The figure below illustrates the concept of cross-attention. If we set \(\mathbf{x}_1 = \mathbf{x}_2\), this is equivalent to self-attention.

smmary

(Note that the queries usually come from the decoder, and the keys and values usually come from the encoder.)

How does that work in code? Previously, when we implemented the self-attention mechanism at the beginning of this article, we used the following code to compute the query of the second input element along with all the keys and values as follows:

In:

torch.manual_seed(123)

d = embedded_sentence.shape[1]
print("embedded_sentence.shape:", embedded_sentence.shape:)

d_q, d_k, d_v = 24, 24, 28

W_query = torch.rand(d_q, d)
W_key = torch.rand(d_k, d)
W_value = torch.rand(d_v, d)

x_2 = embedded_sentence[1]
query_2 = W_query.matmul(x_2)
print("query.shape", query_2.shape)

keys = W_key.matmul(embedded_sentence.T).T
values = W_value.matmul(embedded_sentence.T).T

print("keys.shape:", keys.shape)
print("values.shape:", values.shape)

Out:

embedded_sentence.shape: torch.Size([6, 16])
queries.shape: torch.Size([24])
keys.shape: torch.Size([6, 24])
values.shape: torch.Size([6, 28])

The only part that changes in cross attention is that we now have a second input sequence, for example, a second sentence with 8 instead of 6 input elements. Here, suppose this is a sentence with 8 tokens.

In:

embedded_sentence_2 = torch.rand(8, 16) # 2nd input sequence

keys = W_key.matmul(embedded_sentence_2.T).T
values = W_value.matmul(embedded_sentence_2.T).T

print("keys.shape:", keys.shape)
print("values.shape:", values.shape)

Out:

keys.shape: torch.Size([8, 24])
values.shape: torch.Size([8, 28])

Notice that compared to self-attention, the keys and values now have 8 instead of 6 rows. Everything else stays the same.

We talked a lot about language transformers above. In the original transformer architecture, cross-attention is useful when we go from an input sentence to an output sentence in the context of language translation. The input sentence represents one input sequence, and the translation represent the second input sequence (the two sentences can different numbers of words).

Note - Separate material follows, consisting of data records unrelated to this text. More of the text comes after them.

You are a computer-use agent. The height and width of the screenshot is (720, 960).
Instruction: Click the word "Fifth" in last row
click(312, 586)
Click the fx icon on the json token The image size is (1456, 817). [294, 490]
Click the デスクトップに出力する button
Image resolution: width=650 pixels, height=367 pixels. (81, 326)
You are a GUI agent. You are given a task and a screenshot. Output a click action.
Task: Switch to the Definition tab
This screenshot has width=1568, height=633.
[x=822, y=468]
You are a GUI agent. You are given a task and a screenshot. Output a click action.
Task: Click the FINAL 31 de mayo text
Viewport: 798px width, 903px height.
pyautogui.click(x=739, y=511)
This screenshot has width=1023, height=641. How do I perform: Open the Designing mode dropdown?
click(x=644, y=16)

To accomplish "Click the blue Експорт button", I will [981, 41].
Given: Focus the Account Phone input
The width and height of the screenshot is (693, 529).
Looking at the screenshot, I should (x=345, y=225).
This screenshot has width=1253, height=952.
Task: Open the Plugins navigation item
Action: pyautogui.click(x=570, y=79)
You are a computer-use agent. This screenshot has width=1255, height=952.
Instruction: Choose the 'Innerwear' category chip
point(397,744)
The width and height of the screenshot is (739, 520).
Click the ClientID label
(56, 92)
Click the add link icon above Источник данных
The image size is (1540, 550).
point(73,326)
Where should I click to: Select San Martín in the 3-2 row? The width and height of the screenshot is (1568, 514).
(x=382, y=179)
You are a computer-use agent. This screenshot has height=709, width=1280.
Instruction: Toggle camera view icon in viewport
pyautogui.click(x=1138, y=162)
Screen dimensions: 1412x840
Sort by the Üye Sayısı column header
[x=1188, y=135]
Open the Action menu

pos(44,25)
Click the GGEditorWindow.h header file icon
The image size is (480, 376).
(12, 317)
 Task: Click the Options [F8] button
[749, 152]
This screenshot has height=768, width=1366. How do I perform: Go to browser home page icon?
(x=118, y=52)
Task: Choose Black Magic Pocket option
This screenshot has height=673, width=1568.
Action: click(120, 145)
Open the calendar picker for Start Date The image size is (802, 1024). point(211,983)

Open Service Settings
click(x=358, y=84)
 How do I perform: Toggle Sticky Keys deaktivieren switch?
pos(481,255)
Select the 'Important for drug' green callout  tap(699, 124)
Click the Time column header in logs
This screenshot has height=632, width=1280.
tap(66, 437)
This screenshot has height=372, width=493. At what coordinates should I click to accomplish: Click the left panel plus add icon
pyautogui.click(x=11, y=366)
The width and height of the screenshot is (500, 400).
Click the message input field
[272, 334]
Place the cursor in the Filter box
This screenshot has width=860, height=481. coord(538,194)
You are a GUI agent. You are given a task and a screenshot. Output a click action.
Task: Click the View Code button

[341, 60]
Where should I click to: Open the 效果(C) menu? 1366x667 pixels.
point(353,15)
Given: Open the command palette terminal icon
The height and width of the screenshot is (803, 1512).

Another popular model where cross-attention is used is Stable Diffusion. Stable Diffusion uses cross-attention between the generated image in the U-Net model and the text prompts used for conditioning as described in High-Resolution Image Synthesis with Latent Diffusion Models – the original paper that describes the Stable Diffusion model that was later adopted by Stability AI to implement the popular Stable Diffusion model.

stable diffusion

Conclusion

In this article, we saw how self-attention works using a step-by-step coding approach. We then extended this concept to multi-head attention, the widely used component of large-language transformers. After discussing self-attention and multi-head attention, we introduced yet another concept: cross-attention, which is a flavor of self-attention that we can apply between two different sequences. This is already a lot of information to take in. Let’s leave the training of a neural network using this multi-head attention block to a future article.